2.9 HOMEOSTASIS

Definition of homeostasis:

(i)   the process of maintaining a relatively stable physiological environment in an organism through physiological processes, 

or

(ii)  the process of maintaining a stable internal body environment in an organism, 

or

(iii) regulation of the chemical composition of body fluids in an organism.

Internal body conditions are affected by:

(i)     Physical factors: temperature and blood pressure. 

(ii)    Chemical factors: glucose level and pH level in blood.

3 components for the positive and negative feedback mechanisms:

(i)   A receptor: Detects input/stimulus of change in physical or chemical factors.

(ii)  A control centre: Controls the input/stimulus to trigger the action that will correct the changes.

(iii) An effector: Carries out the information of corrective mechanism.

The positive feedback mechanism

Positive feedback mechanism: 

- The homeostasis mechanism enhances the original stimulus.

- Example: the excretion of oxytocin for the contraction of the uterine wall during giving birth.

Negative feedback mechanism: 

-  The homeostasis mechanism stops or reduces the original stimulus.

-  Example: The excretion of glycogen to reduce blood glucose level.

* Glycogenolysis:
  Glucagon breaks down glycogen to glucose.

* Gluconeogenesis:

   Glucagon breaks down other metabolics such as amino acid and fatty acid to glucose.

* Then glucose is released from the liver cells into the bloodstream. 

* Glycogenesis:

  Formation of glycogen from glucose.

Human Kidney

Structure of a nephrone in the kidney

Urine Formation

(i)   Ultrafiltration

First step in the formation of urine involves glomerulus and Bowman's capsule occurs as hydrostatic pressure forces fluid from the blood in the glomerulus to diffuse into the lumen of Bowman's capsule. The high hydrostatic pressure is due to the diameter of the afferent arteriole is larger than the diameter of the efferent arteriole. 

The highly coiled glomerular capillaries provide large surface area for ultrafiltration. The capillaries of glomerulus also perforates with pores and podocytes are permeable to water and small solutes. The small solutes are salts, glucose, amino acids, vitamins, hormones and urea but lack of large molecules such as blood cells, platlets and plasma proteins which are left behind in the blood.

(ii)  Reabsorption

Useful substances such as glucose, amino acids and vitamins are transported  from the filtrate back into the interstitial fluid. Whereas wastes, excess salts and other materials remain in the filtrate. Most of the reabsorption occurs in the proximal convoluted tubule. Proximal convoluted tubule has numerous microvilli to increase the surface area for reabsorption and lots of mitochondria to provide energy in active transports of substances. Reabsorption continues as the filtrate passes through the loop of Henle and distal convoluted tubule. 

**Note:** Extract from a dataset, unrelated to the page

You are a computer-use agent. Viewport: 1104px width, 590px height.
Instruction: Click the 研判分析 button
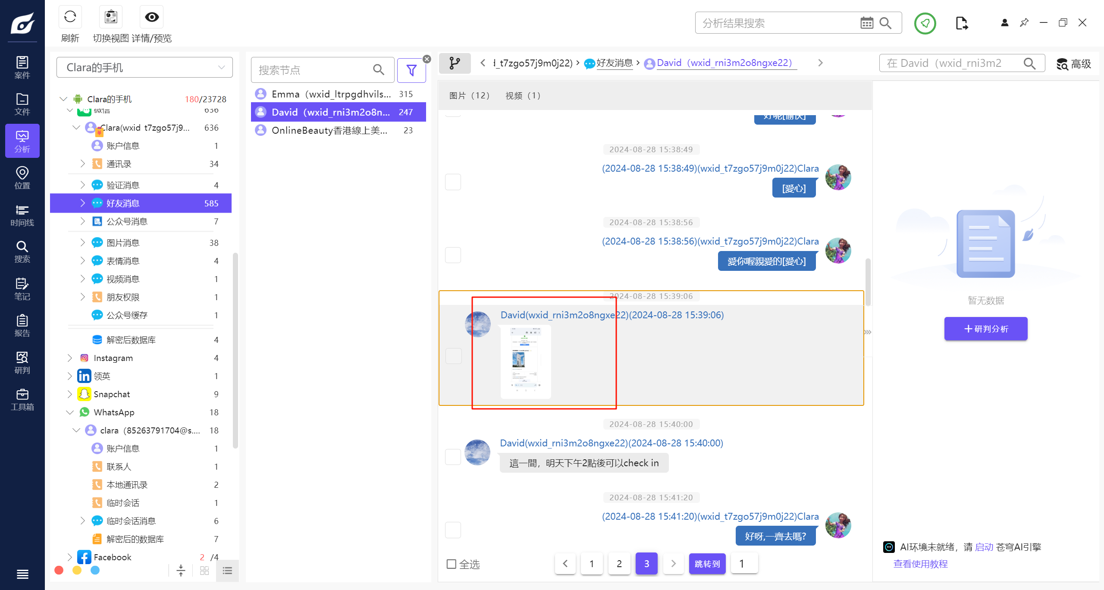pos(985,329)
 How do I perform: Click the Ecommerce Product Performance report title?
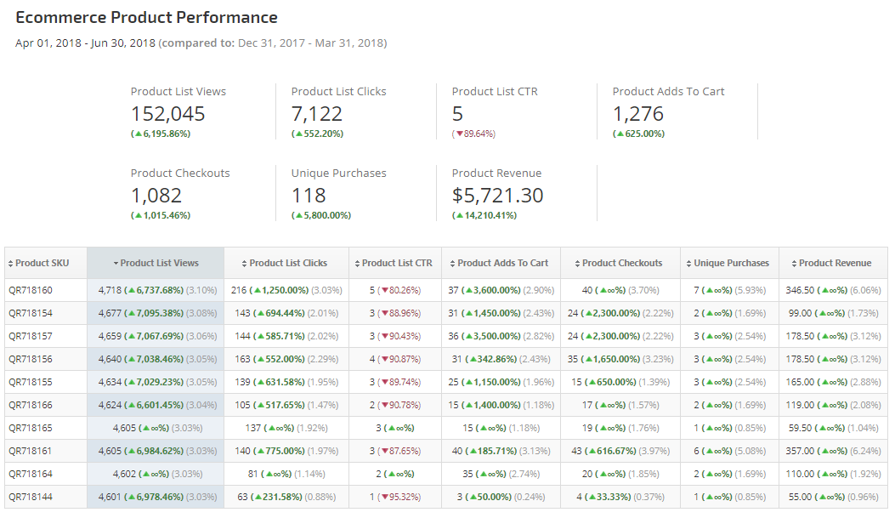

Glucose, amino acids, sodium ions (Na⁺) and chloride ions (Cl^-) are transported out to the interstitial fluid by active transport at proximal convoluted tubule and distal convoluted tubule. Water is reabsorbed by osmosis at proximal convoluted tubule, descending limb of loop of Henle and at the distal convoluted tubule. Potassium ions (K⁺) and bicarbonate ions (HCO₃^-) are reabsorbed by passive transport at the proximal convoluted tubule.

(iii) Secretion

      At the proximal convoluted tubule, H⁺ is actively secreted into the tubule to control pH level in body fluid. Ammonia is passively secreted into the tubule to prevent the filtrate becomes too acidic due to the presence of  H⁺ 

           At the distal convoluted tubule, K⁺ and H⁺ from the body fluid is actively secreted into the tubule.